As we have discussed in Section 1.2.1 microscopy data is inherently multi-modal as each pixel contains both a set of molecular readouts and its spatial coordinates and coverage. We can make this point more salient by contrasting high-content microscopy data with single cell RNA sequencing data, another prevalent source of high-dimensional data in systems biology.
Whereas the tables resulting from image-based systems biology measurements might look similar at a first glance, each feature in a standard sequencing experiment has the same meaning, namely the transcript counts of a gene. With our measurements on the other hand, features can relate to cell morphology, protein abundance, subcellular distribution of a target, or when including spatial measurements, position and orientation of a cell, or a spatial gradient of a protein concentration.
This means that, while we can, and often do, aggregate all our measurements into a single feature table, we still need to apply custom processing to subsets of them. These vary based on the underlying distribution and the meaning of a feature. For example, applying a log transformation to mean intensity measurements is often beneficial due to their right-skewed distribution. However, the same transformation would be problematic for the kurtosis25 intensity feature, as it can be negative, rendering the log transform undefined. This heterogeneity in features, which is common in all image-based methods, introduces substantial complexity into downstream machine learning pipelines and is often underappreciated or overlooked.
As discussed in Section 1.3, bioimage analysis includes a broad range of processing steps that are required to turn raw images into numerical features and ultimately biological insight. Each of these steps introduces potential sources of error that propagate through the analysis, reducing data quality. Additionally, they increase the amount of code that must be maintained to keep the analysis pipeline operational. All these processing steps create an interdependent graph of computations. While individual components can largely be developed in isolation, they may still require later adjustments due to oversights during the initial analysis.
Furthermore, there is often a chicken-and-egg problem, where the result of a computation could be used to refine that very same result. For example, intensity features extracted from segmented nuclei are used to estimate intensity bias in the imaged volume. Once bias correction is applied to the images, the conditions for accurate nucleus segmentation improve significantly. These kinds of situations are very common, and both difficult to keep track of mentally and hard to express computationally.

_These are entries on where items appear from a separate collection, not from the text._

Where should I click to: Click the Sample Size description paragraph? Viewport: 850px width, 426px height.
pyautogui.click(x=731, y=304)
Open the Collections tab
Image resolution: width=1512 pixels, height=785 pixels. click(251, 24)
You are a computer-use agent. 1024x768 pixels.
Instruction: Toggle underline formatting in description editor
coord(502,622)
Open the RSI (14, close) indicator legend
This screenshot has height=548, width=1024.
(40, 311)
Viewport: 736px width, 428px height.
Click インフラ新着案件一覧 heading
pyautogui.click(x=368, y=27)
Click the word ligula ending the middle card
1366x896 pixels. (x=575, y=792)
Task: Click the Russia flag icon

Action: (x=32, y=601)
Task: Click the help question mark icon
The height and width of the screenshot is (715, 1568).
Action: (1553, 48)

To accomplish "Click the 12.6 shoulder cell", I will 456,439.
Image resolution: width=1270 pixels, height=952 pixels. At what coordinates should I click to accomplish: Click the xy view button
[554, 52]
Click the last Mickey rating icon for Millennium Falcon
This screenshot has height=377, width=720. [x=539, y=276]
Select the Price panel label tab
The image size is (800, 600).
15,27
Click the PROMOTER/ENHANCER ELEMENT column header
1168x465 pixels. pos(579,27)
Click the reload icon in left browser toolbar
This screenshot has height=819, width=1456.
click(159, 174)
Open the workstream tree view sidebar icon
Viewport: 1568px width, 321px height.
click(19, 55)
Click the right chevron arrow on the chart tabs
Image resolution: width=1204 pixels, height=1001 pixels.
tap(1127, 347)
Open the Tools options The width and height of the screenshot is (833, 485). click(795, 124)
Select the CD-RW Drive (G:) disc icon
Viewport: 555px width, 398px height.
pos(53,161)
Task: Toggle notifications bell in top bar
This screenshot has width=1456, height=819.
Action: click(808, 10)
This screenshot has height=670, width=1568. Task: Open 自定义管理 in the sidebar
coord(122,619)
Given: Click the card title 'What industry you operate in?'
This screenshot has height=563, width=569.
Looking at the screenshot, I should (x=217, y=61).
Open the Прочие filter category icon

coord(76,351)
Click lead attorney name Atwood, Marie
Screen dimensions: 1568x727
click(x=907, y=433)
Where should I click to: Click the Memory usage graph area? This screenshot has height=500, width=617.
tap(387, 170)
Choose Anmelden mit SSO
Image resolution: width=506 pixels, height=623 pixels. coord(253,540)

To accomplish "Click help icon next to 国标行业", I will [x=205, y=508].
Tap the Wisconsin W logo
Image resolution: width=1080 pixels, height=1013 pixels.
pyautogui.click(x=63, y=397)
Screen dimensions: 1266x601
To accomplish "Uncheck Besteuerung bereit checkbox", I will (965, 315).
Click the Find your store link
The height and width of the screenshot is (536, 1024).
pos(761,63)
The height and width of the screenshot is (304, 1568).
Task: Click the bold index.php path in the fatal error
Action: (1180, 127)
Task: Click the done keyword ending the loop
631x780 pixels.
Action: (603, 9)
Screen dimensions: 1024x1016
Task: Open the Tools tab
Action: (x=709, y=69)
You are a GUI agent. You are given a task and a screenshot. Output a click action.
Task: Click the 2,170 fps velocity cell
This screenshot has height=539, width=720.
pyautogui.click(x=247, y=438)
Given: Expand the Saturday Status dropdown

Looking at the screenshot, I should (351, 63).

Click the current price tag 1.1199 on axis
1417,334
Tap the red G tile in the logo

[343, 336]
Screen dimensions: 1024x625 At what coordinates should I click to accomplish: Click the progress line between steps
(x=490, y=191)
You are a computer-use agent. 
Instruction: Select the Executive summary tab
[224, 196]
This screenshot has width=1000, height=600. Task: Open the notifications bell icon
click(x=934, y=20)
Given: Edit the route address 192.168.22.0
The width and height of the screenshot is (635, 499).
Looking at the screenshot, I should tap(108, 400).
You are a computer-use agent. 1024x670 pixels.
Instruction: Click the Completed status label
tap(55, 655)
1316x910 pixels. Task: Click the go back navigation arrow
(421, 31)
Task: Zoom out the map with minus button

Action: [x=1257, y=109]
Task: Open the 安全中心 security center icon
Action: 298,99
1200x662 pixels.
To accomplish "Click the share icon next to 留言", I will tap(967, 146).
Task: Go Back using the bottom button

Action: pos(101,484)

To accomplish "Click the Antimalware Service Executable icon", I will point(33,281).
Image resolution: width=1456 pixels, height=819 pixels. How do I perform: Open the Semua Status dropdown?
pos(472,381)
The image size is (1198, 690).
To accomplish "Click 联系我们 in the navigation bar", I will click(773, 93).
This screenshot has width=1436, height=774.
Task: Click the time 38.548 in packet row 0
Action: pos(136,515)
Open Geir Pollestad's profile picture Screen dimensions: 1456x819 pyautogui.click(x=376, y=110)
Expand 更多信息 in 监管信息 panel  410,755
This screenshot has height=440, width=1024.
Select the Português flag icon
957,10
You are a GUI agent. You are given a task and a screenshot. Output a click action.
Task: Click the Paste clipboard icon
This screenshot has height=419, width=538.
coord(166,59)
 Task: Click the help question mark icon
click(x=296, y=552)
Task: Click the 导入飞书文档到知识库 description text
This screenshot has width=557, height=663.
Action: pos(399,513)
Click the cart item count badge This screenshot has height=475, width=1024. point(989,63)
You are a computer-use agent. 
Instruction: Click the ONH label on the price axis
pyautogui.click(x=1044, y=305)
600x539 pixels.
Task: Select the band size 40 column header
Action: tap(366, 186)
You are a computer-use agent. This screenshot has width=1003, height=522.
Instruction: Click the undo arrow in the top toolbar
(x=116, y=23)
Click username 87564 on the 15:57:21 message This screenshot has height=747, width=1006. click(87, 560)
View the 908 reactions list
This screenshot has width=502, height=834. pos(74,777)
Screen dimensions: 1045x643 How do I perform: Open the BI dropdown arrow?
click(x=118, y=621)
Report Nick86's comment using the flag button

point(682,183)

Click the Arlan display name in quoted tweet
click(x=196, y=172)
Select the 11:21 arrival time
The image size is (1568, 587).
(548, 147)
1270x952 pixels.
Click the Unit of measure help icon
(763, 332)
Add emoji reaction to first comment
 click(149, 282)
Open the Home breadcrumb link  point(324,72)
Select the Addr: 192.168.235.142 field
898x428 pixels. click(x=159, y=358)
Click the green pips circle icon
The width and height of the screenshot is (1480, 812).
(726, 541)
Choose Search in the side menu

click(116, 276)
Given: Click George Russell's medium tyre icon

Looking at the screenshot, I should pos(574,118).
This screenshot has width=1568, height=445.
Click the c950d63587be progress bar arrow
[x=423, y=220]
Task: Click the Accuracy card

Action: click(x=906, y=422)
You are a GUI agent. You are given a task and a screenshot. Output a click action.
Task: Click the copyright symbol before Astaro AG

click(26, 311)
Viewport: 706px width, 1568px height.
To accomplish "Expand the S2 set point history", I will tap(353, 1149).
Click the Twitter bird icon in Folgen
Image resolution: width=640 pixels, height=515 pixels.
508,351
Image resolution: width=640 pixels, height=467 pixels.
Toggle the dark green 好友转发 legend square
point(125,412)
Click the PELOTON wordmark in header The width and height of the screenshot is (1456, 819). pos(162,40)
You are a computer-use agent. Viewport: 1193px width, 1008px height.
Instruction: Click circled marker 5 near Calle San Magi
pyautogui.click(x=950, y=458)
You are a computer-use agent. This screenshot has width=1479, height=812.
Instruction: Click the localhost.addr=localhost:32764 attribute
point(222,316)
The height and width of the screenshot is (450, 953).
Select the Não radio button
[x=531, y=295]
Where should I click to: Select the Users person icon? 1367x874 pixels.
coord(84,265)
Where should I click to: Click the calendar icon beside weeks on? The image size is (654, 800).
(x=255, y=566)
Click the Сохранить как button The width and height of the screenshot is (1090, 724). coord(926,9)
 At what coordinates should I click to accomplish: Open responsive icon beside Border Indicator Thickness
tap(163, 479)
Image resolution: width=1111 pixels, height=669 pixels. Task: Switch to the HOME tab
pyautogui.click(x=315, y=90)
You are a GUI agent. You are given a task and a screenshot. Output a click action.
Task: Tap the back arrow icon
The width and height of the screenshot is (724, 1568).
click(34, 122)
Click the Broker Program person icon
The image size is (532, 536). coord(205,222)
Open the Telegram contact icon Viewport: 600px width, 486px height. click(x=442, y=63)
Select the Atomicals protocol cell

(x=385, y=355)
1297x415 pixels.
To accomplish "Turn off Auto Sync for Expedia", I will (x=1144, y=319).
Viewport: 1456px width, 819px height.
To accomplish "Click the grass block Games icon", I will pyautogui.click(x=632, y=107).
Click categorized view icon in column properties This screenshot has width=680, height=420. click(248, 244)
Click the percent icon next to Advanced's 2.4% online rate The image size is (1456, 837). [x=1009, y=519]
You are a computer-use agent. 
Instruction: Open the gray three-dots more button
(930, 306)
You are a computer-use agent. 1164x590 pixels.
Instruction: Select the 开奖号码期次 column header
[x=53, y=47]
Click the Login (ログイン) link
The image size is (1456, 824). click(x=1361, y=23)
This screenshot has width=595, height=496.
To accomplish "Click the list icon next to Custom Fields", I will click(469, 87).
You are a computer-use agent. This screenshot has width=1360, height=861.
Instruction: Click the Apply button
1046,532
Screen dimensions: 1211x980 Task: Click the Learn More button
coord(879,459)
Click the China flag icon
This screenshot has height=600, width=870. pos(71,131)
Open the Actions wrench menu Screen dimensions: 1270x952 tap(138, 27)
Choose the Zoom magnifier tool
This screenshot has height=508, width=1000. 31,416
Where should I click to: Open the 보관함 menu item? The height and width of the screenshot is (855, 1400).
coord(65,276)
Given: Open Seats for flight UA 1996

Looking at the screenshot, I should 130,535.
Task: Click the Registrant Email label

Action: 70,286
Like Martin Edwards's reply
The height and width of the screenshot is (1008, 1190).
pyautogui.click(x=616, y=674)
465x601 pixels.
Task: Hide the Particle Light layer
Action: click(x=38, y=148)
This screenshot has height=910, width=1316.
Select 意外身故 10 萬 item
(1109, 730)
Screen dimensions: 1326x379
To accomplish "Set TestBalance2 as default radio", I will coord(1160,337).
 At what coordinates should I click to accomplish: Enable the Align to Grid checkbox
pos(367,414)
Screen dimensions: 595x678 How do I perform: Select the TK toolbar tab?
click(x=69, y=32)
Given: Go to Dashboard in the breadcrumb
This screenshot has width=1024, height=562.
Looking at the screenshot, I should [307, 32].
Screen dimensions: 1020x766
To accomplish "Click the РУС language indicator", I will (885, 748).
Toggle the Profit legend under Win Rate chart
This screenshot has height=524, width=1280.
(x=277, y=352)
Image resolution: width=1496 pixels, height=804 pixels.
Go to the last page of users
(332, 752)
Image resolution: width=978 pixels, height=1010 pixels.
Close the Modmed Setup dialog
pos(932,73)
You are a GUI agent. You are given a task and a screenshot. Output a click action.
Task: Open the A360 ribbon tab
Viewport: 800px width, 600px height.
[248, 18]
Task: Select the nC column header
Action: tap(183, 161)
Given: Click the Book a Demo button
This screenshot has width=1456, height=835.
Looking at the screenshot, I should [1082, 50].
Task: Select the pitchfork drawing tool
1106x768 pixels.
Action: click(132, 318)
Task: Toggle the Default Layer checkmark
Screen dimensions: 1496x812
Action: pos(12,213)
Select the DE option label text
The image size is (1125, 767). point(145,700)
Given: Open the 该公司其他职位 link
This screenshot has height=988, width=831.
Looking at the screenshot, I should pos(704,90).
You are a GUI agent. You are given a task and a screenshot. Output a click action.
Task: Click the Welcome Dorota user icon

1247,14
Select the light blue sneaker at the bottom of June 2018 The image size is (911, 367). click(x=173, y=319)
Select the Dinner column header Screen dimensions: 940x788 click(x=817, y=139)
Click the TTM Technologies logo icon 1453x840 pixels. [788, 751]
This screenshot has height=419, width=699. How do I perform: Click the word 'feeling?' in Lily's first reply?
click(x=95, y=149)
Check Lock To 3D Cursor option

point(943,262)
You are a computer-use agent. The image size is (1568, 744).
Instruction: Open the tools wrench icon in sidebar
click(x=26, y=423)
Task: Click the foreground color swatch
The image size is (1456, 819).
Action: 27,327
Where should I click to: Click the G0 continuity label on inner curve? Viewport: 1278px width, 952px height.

The pragmatic thing to do is not to think about these opportunities and move on with the analysis. Especially because a second round of segmentation would entail managing a dataset with multiple nuclei segmentations, introducing the danger of using the wrong label image in downstream analysis. The issue is further amplified by the fact that it also applies to any component derived from that label image, such as feature tables used in statistical modeling.
Another complication stemps from the fact that analysis pipelines rely on a variety of tools and algorithms, originating from a fragmented ecosystem. They might be using different programming languages, or within one language rely on widely different data specifications. Integrating such tools into an analysis pipeline often requires data duplication, and considerable development effort just to transform the data into the different required specifications.
Furthermore, many developers of image analysis tools in academia come from a background in the natural sciences rather than computer science. The result is a lack of expertise in software development and architecture, a requirement for building and maintaining large and scalable codebases effectively.
A difficulty that follows from the need to process large amounts of data is that much of the image processing needs to be run on dedicated high-performance computing (HPC) infrastructure. Furthermore, some processing steps, especially the one’s involving deep learning, need to be executed on graphical processing units (GPUs) leading to an additional layer of infrastructure complexity.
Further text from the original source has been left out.